Welcome to follow our wechat official account: Shishan100My new course “C2C E-commerce System Micro-service Architecture 120-day Practical Training Camp” has been launched on the public account Of Ruxihu Technology Nest. If you are interested, you can click the link below for details:120-Day Training Camp of C2C E-commerce System Micro-Service Architecture
directory
(1) Terabyte data on one machine: difficult!
(2) What exactly is distributed storage?
(3) What is a distributed storage system?
(4) Good heavens! What if a machine goes down?
(5) How does the Master node sense the disappearance of the data copy?
(6) How to keep enough copies
(7) What about deleting redundant copies?
(8) Summary of the whole paper
“In this article, we will talk about fault-tolerant architecture design for large-scale distributed systems in very simple language. Although the positioning is “distributed”, “fault-tolerant architecture” and other words seem slightly complicated, but we still follow the old rules: plain English + hand-painted several color pictures, step by step, so that each student can understand the design idea of this complex architecture.

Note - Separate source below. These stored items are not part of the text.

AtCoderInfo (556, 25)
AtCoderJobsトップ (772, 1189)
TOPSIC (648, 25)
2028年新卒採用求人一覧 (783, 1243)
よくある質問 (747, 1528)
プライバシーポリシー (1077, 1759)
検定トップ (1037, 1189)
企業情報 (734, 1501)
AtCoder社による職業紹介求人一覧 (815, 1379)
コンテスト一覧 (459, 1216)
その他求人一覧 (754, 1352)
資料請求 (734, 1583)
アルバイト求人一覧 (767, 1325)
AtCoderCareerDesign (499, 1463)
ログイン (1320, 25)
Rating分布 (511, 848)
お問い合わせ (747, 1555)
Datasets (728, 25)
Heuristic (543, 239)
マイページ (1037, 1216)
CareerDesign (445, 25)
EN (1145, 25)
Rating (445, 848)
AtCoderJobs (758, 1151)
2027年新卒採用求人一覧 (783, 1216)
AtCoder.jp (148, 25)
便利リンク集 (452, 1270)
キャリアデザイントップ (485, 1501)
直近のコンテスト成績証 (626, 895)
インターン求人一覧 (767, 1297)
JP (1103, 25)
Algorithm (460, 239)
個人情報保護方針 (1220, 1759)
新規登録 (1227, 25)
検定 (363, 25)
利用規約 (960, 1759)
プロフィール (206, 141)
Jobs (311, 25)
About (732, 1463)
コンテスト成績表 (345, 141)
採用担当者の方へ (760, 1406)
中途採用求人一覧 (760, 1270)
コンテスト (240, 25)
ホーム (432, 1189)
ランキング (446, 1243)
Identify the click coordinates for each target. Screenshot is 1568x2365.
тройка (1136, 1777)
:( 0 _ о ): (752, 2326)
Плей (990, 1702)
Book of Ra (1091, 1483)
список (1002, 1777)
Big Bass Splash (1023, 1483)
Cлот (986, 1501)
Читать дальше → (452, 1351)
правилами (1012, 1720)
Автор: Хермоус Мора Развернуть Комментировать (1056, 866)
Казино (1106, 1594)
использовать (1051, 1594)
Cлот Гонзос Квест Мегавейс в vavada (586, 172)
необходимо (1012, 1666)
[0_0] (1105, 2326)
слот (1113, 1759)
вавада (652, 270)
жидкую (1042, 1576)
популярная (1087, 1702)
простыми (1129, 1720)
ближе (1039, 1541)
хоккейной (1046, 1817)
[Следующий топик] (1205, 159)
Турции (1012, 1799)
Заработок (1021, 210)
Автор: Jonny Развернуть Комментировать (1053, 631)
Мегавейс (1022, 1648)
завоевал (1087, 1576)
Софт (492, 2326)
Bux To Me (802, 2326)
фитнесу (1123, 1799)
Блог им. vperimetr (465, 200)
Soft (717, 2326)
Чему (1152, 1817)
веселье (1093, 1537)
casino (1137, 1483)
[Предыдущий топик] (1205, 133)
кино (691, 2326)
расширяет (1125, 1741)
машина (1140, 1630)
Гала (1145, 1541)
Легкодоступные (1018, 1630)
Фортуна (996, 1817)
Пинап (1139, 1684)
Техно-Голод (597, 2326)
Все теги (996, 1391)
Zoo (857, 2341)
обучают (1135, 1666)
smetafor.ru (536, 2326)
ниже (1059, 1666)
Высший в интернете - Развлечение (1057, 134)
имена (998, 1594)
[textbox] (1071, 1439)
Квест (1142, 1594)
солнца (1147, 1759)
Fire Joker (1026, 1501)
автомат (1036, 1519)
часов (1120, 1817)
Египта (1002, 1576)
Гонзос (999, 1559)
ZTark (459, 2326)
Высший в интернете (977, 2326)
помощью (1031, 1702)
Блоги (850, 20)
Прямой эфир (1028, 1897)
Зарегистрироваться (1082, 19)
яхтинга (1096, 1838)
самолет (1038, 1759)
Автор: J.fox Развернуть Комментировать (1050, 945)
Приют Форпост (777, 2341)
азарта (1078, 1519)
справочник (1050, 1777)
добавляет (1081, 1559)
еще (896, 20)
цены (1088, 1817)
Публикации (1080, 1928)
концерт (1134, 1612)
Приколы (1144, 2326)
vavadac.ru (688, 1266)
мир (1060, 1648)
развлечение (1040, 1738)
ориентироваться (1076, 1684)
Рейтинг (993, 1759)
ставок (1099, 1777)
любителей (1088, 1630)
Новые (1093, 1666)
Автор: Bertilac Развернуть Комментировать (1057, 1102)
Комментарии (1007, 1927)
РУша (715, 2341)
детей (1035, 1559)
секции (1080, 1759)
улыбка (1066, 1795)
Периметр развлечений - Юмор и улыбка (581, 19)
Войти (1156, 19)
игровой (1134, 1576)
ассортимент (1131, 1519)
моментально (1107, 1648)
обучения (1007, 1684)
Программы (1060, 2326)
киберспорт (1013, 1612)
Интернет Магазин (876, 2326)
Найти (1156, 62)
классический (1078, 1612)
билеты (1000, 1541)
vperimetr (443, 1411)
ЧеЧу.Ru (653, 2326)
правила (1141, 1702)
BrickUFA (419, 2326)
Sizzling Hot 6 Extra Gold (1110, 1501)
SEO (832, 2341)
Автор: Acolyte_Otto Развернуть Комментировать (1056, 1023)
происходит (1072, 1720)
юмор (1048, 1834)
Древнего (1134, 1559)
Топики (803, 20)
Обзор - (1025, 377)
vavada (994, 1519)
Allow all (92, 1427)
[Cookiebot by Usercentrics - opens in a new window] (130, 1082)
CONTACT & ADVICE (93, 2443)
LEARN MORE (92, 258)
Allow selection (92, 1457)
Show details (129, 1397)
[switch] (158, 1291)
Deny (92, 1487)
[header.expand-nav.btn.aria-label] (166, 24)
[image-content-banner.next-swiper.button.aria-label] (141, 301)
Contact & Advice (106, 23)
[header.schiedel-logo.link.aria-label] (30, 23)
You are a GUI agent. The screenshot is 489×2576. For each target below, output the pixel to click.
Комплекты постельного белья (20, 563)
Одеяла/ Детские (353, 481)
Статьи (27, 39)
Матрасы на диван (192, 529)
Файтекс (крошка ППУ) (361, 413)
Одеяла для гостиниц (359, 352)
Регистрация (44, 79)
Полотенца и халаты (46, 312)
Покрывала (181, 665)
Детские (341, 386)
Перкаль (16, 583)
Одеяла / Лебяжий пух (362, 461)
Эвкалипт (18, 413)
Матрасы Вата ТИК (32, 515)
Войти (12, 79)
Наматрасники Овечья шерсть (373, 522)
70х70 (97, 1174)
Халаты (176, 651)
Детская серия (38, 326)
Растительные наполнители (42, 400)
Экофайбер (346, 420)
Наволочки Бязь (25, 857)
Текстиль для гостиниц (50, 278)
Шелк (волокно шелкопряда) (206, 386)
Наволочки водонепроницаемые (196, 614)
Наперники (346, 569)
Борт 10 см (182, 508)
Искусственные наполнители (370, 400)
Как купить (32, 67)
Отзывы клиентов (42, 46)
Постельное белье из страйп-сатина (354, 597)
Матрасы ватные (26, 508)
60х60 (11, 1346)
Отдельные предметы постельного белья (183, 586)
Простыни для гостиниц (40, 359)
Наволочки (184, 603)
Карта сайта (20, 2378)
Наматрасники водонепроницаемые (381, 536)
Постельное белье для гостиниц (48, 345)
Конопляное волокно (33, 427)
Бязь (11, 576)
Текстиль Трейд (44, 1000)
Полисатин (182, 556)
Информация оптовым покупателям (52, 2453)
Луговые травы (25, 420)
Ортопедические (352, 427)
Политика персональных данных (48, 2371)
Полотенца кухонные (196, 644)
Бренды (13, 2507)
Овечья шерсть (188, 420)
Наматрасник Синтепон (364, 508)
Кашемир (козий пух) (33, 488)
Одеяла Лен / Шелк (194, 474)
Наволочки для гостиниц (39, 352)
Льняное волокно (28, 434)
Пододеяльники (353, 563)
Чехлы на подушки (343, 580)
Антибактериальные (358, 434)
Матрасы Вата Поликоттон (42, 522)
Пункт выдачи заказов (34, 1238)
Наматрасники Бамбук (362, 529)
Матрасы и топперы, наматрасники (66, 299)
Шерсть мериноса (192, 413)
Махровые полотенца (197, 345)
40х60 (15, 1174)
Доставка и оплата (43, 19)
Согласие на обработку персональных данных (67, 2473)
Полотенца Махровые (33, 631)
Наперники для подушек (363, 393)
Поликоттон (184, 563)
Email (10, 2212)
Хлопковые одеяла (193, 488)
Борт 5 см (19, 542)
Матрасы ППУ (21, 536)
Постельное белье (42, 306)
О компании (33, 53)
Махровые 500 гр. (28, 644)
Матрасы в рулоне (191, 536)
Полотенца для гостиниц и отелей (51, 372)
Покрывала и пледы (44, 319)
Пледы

1. Terabytes of data on one machine: Hard!
Let’s talk about fault-tolerant architecture design using distributed storage system as an example.
First, what is a distributed storage system?
It’s so simple, let’s take a table from the database.
Let’s say you have a database, and you have a really big table in that database, with billions, maybe billions of data in it.
Further, suppose that this table contains tens of terabytes of data, or even hundreds of terabytes of data. What do you think?
Panic and helplessness, of course, because if you use a database like MySQL, there may not be enough disk space on a single database server to hold this table!
Let’s take a look at the picture below to get a feel for it.
2. What exactly is distributed storage?
So, if you have a huge data set, hundreds of terabytes! Then you should forget about traditional database technology.
Since a single database server probably wouldn’t fit, let’s think about distributed storage, right? Right! This is the way to solve the problem.
We can have more than one machine! If you have 20 machines, you put 1/20 of the data on each machine.
For example, for a total of 20 terabytes of data, only 1 terabyte can be used on each machine. Every machine can easily and happily put down so much data.
So, taking a large data set and breaking it up into multiple pieces and putting them on multiple machines is called distributed storage.
Let’s look at the picture below.
So what is distributed storage system?
What is a distributed storage system?
Distributed storage systems, of course, are systems that take a large data set and divide it into chunks, store it on multiple machines, and then centrally manage the data stored on multiple machines.
For example, classical Hadoop is one of these systems, and Fastdfs is similar.
Elasticsearch, Redis Cluster, and so on are all systems that are essentially the same if you can open your imagination to the idea of common nature.
These are all based on distributed system architectures, which break up huge data into multiple pieces for you to store on multiple machines.
This article is from the distributed system architecture level, does not adhere to any technology, so we can set: this distributed storage system, there are two processes.
A process is a Master node, located on a single machine, that centrally manages data distributed across multiple machines.
Another set of processes is called Slave nodes. Each machine has a Slave node that manages the data on that machine and communicates with the Master node.
Let’s take a look at the picture below and see the above description visually.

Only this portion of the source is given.